Doorstroming senioren is prio één voor De Jonge

Door Karel van Berk, initiatiefnemer van Het Ouden Huis.

Het is koffietijd en ik zit in de grote eetkeuken van Het Ouden Huis met mijn laptop aan de ronde tafel. We zijn net een paar maanden geleden open gegaan. Bewoners scharrelen voorbij en één van hen wil toch het verhaal van de verkoop van zijn woning even kwijt. ‘Nog voor de makelaar het bord “te Koop” in de tuin had gezet waren ze gebeld door een jong stel dat op zoek was naar een rijtjeshuis en vroegen of ze het konden kopen. Hij had gezegd: als je de vraagprijs betaalt, is het goed. En hij heeft direct de makelaar gebeld om te zeggen dat er al een koper was die de vraagprijs wilde betalen. De makelaar had gezegd dat hij er meer voor kon krijgen omdat er mensen zullen zijn die gaan overbieden. Tegen de zin van de makelaar heeft hij gezegd dat het jonge stel de woning mocht kopen voor de vraagprijs. Hij glunderde bij de gedachte dat er een jong stel ging wonen net als zij 50 jaar geleden.

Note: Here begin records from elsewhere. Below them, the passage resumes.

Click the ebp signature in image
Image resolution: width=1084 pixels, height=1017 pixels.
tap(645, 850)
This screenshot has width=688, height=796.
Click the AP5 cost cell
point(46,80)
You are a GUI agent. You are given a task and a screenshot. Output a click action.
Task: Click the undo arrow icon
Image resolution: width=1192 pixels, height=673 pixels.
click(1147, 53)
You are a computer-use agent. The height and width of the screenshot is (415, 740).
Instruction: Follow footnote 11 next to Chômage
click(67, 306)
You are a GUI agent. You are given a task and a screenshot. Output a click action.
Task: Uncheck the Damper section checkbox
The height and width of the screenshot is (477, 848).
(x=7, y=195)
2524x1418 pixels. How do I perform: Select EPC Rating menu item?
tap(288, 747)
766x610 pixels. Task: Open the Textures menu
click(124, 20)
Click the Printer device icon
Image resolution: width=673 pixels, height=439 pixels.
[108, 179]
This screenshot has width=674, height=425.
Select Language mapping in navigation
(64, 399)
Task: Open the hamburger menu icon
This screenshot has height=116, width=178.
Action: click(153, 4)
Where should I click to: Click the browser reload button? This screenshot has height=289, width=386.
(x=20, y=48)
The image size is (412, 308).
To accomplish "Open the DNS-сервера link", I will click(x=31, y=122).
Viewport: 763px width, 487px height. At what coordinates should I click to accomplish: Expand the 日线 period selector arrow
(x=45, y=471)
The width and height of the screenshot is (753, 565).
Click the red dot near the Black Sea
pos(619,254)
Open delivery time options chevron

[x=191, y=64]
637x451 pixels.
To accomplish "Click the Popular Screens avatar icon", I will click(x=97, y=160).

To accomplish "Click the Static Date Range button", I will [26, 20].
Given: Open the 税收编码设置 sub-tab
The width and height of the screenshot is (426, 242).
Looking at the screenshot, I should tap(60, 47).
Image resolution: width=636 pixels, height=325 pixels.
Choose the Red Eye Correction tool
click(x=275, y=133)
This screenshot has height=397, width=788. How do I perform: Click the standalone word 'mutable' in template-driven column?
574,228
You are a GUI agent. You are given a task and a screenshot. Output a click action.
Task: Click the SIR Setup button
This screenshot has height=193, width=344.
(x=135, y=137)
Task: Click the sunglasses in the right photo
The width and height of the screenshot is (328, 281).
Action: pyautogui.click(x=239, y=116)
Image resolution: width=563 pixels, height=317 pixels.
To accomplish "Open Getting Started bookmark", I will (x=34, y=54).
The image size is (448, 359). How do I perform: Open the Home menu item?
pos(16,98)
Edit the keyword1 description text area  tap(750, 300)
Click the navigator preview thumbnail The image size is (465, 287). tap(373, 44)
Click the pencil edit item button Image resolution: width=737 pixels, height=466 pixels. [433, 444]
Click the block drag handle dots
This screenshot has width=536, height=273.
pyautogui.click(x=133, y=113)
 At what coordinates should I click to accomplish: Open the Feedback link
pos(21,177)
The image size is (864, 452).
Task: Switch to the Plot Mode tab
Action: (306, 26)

Het is een prachtverhaal over doorstroming van senioren die ruimte bieden voor jonge gezinnen en starters in de markt. Deze bewoner woont nu samen met zijn dementerende vrouw in een appartement in Het Ouden Huis. Hij laat ons regelmatig weten hoe fijn hij het vindt dat hij en zijn vrouw op de verzorging kunnen terugvallen als het nodig is. Zo houdt hij het zelf ook veel langer vol.

De behoefte is enorm

Voor mij is het overduidelijk dat senioren bereid zijn te verhuizen als het aanbod aansluit op de vraag. Op verzoek van de redactie ben ik gevraagd mijn suggesties te delen over hoe de vraag naar geschikte seniorenwoningen het beste concreet te maken is. Er is voor mij wel een onderscheid in de doelgroep senioren. De vitale senioren die net gestopt zijn met werken. Meestal eind 60 begin 70. Zij hebben nog een verre horizon. En de echt oude senioren van meestal 80 jaar en ouder die hun leefwereld kleiner zien worden en er zeker van willen zijn dat er zorg in de buurt is als ze daar behoefte aan hebben. Een substantieel deel van deze groep heeft al een indicatie op grond van de WMO de ZVW of de WLZ. Deze groep zal tot 2040 nog fors gaan groeien. In het rapport “Tekort woningen voor ouderen ook probleem voor de zorg” van ABN AMRO d.d. januari 2022 wordt geschat dat het aantal senioren dat niet zelfstandig kan wonen zal groeien van 190.000 in 2019 naar 300.000 in 2040 en het aantal dat enige vorm van ondersteuning nodig heeft van 600.000 naar 945.000. Ik richt mij in dit artikel op de laatste doelgroep met als verbijzondering de lage en de middeninkomens. Deze groep is immens groot en zit klemvast in het huis waar ze wonen. Deze senioren willen vaak ontzorgd huren in een betaalbare woning waar ze trots op kunnen zijn. Niet te klein en niet te groot; 50 tot 70 m2 woonoppervlak. In een kleinschalige setting passend bij hun belevingswereld van maximaal circa 50 bewoners (ongeveer 40 woningen). Een vrouw van 80 jaar verruilt niet haar eengezinswoning met tuin voor een woning in een grootschalig woongebouw waar je vreemde mensen op de gang zal tegen komen. Worden het er veel meer dan is onderling contact geen vanzelfsprekendheid meer. De keuze voor de lage- en middeninkomens is meerledig. Voor de hoge inkomens is veel aanbod van particuliere zorg. Maar waarom zou iemand met een laag inkomen niet ook de keuze mogen hebben te verhuizen naar een waardige woonomgeving? Daarnaast zal de doorstroming naar starters en jonge gezinnen (met meestal een minder grote portemonnee) groter zijn wanneer lage- en middeninkomens hun woning achter laten dan bij de hogere inkomens.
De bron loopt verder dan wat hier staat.